Thin; not dense or gross; rare; as, subtile air; subtile vapor; a subtile medium.
2.
Delicately constituted or constructed; nice; fine; delicate; tenuous; finely woven. "A sotil (subtile) twine's thread." "More subtile web Arachne can not spin." "I do distinguish plain Each subtile line of her immortal face."
3.
Acute; piercing; searching. "The slow disease and subtile pain."
4.
Characterized by nicety of discrimination; discerning; delicate; refined; subtle. (In this sense now commonly written subtle) "The genius of the Spanish people is exquisitely subtile, without being at all acute; hence there is so much humor and so little wit in their literature.
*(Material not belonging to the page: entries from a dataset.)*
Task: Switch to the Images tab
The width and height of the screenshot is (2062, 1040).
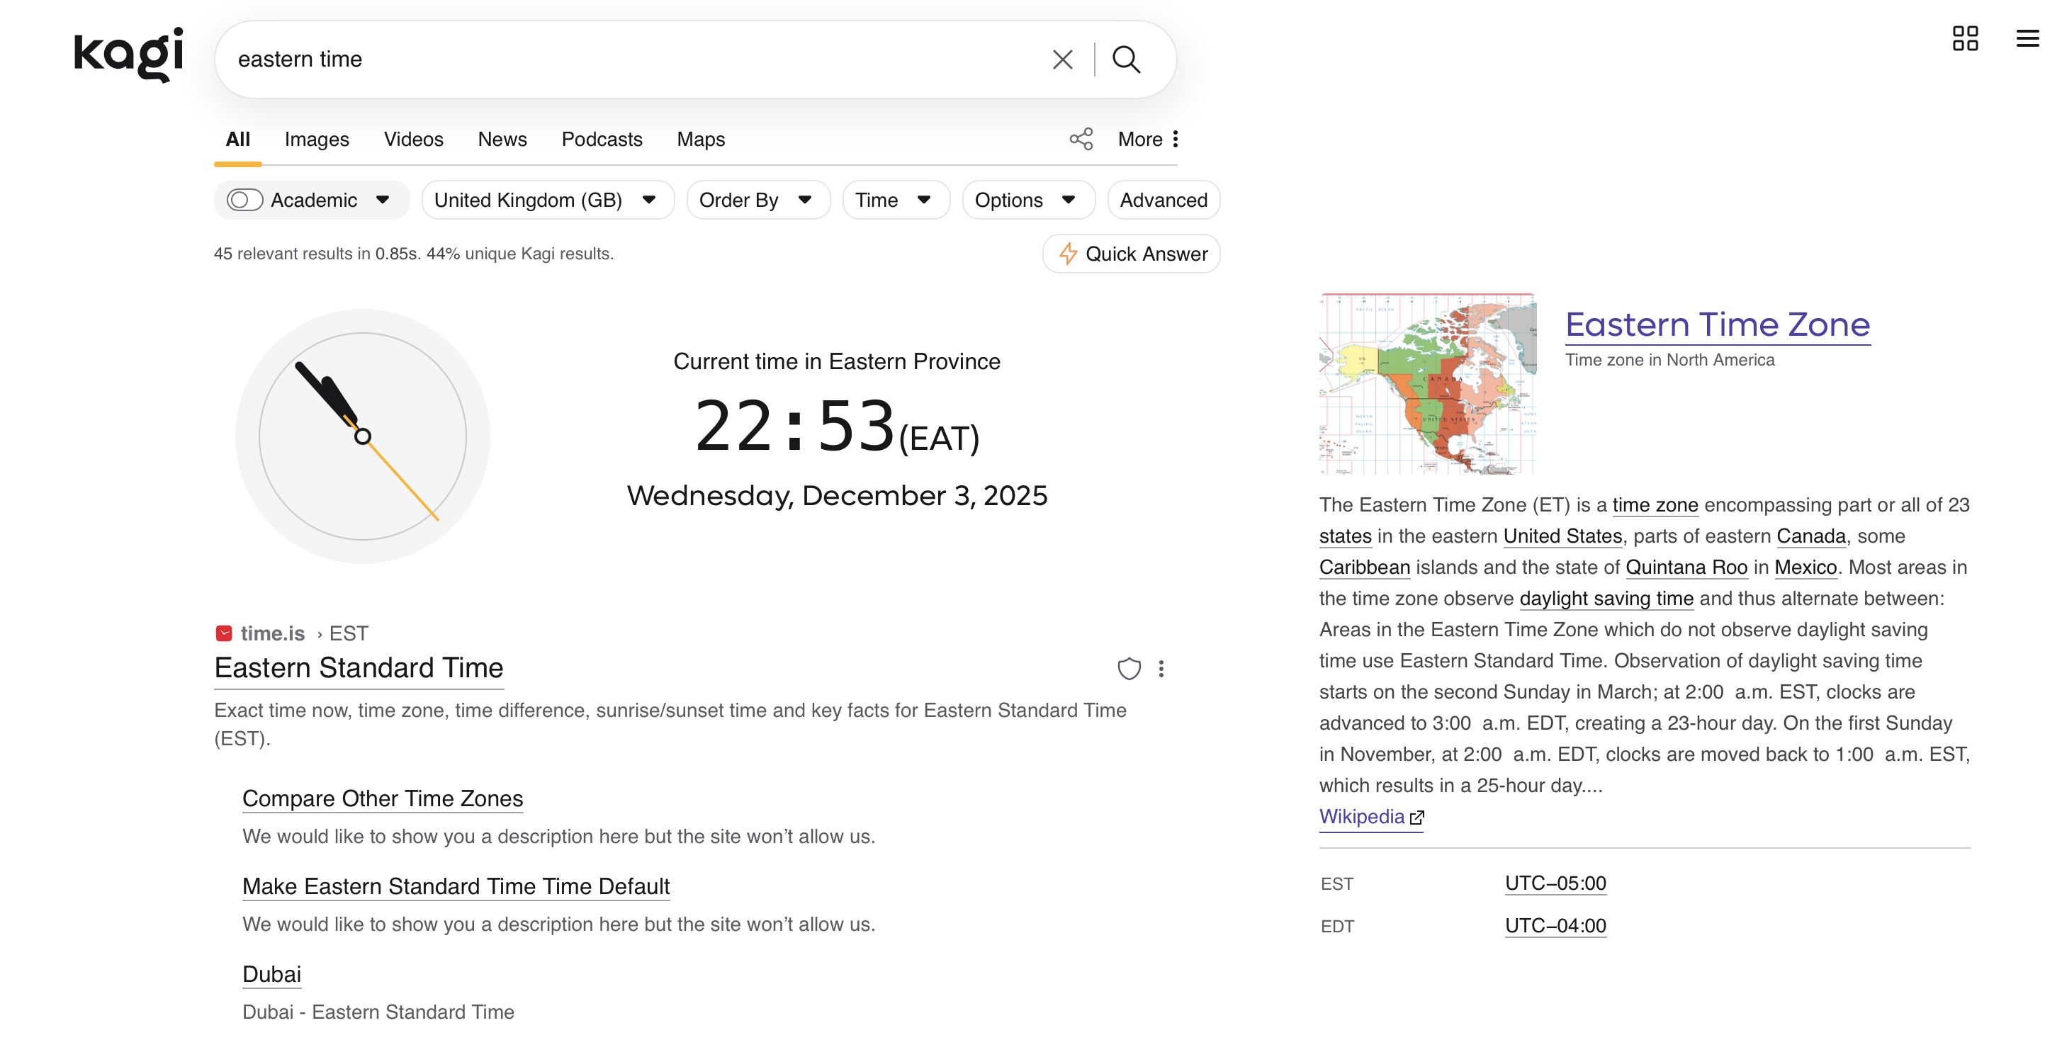Action: pos(316,139)
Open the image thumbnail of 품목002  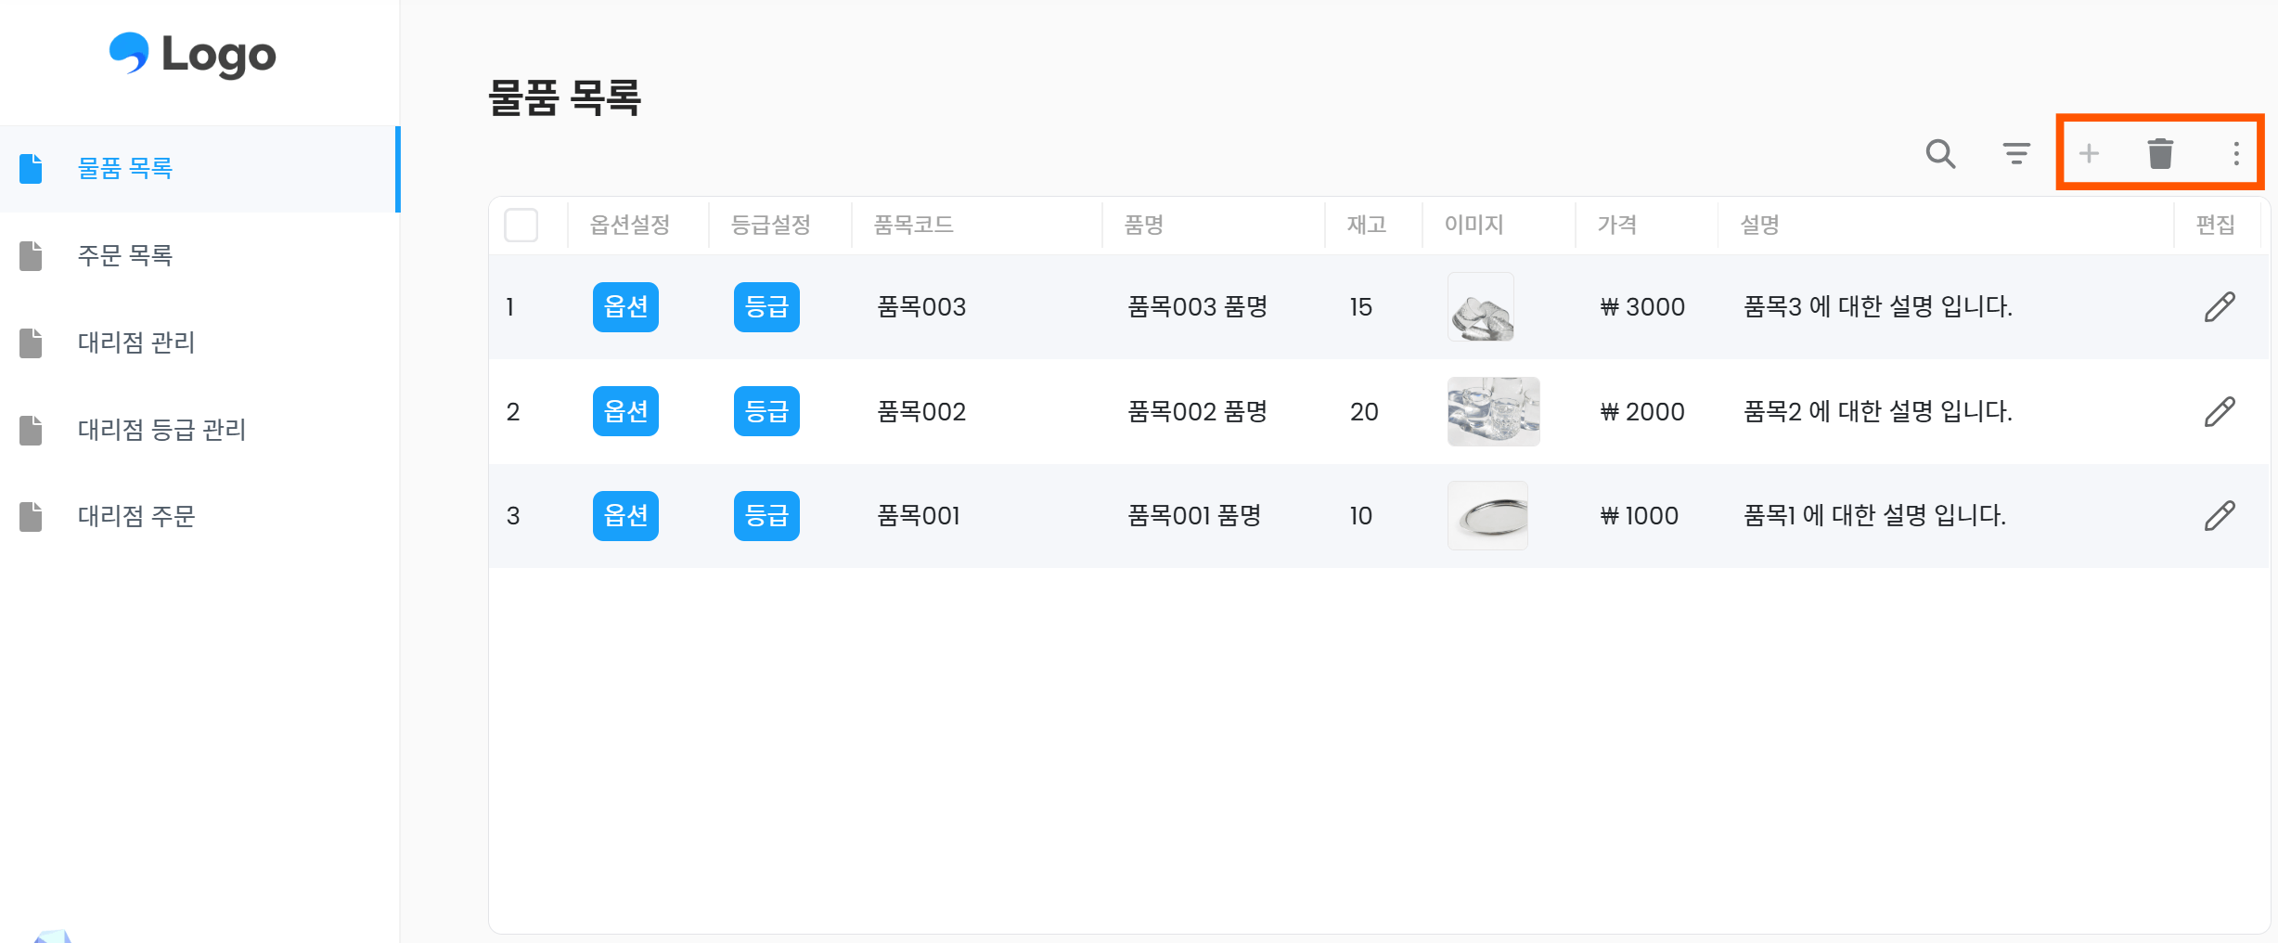click(x=1493, y=411)
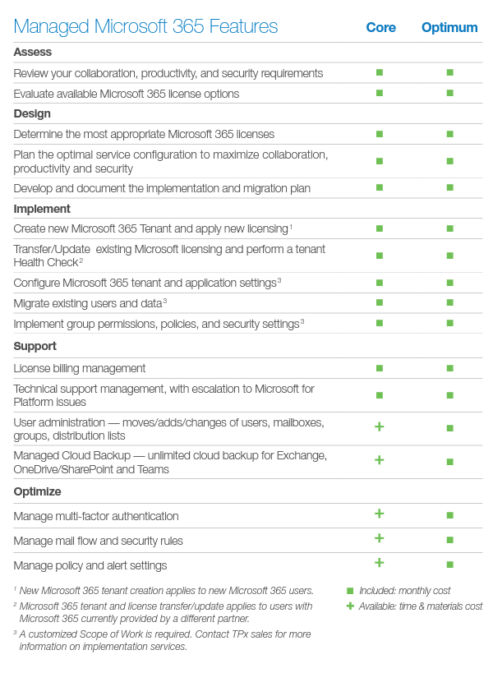Image resolution: width=493 pixels, height=673 pixels.
Task: Click the Optimize section heading
Action: point(37,491)
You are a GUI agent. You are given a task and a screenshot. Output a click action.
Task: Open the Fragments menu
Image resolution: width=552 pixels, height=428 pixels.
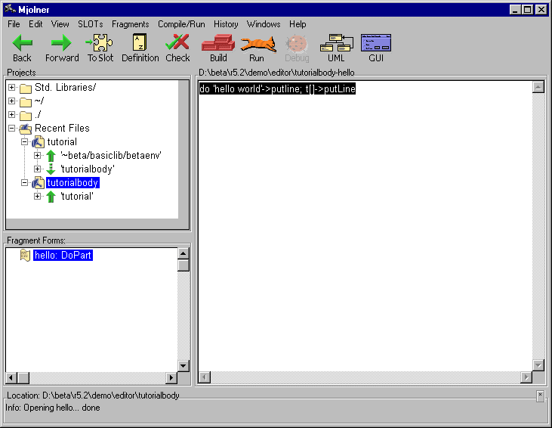[130, 24]

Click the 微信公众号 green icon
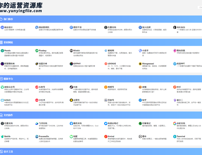pos(2,87)
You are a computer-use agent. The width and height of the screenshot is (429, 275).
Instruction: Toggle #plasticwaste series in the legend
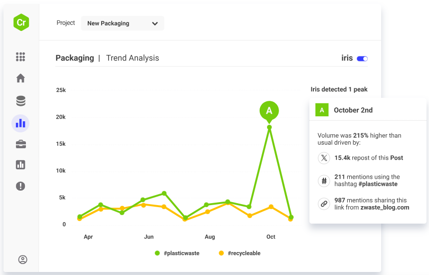[177, 254]
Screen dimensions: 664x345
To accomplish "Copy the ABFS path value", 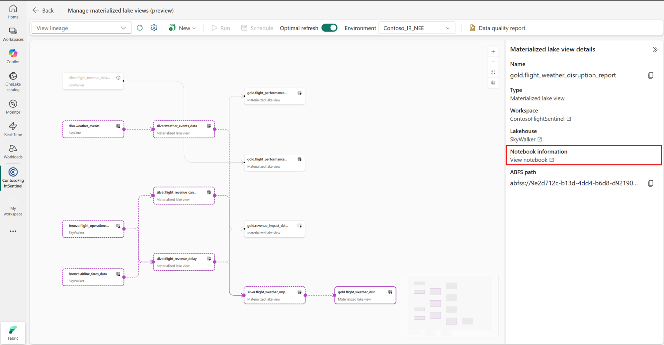I will click(650, 183).
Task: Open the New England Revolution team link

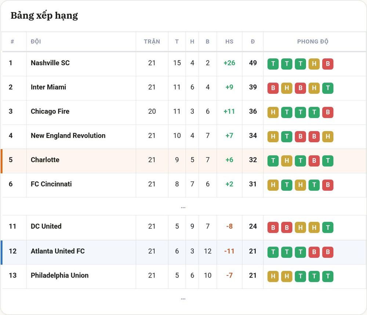Action: click(68, 136)
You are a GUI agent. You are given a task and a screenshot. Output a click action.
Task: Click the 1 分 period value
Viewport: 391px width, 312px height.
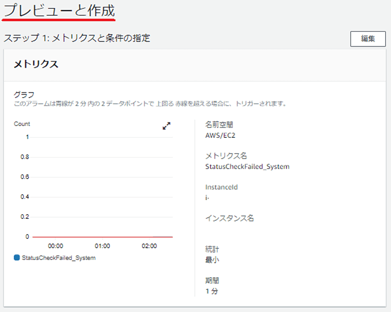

The genius of the Italians, on the contrary, is acute, profound, and sensual, but not subtile; hence what they think to be humorous, is merely witty." "The subtile influence of an intellect like Emerson's."
5.
Sly; artful; cunning; crafty; subtle; as, a subtile person; a subtile adversary; a subtile scheme. (In this sense now commonly written subtle)
Synonyms: Subtile, Acute. In acute the image is that of a needle's point; in subtile that of a thread spun out to fineness. The acute intellect pierces to its aim; the subtile (or subtle) intellect winds its way through obstacles.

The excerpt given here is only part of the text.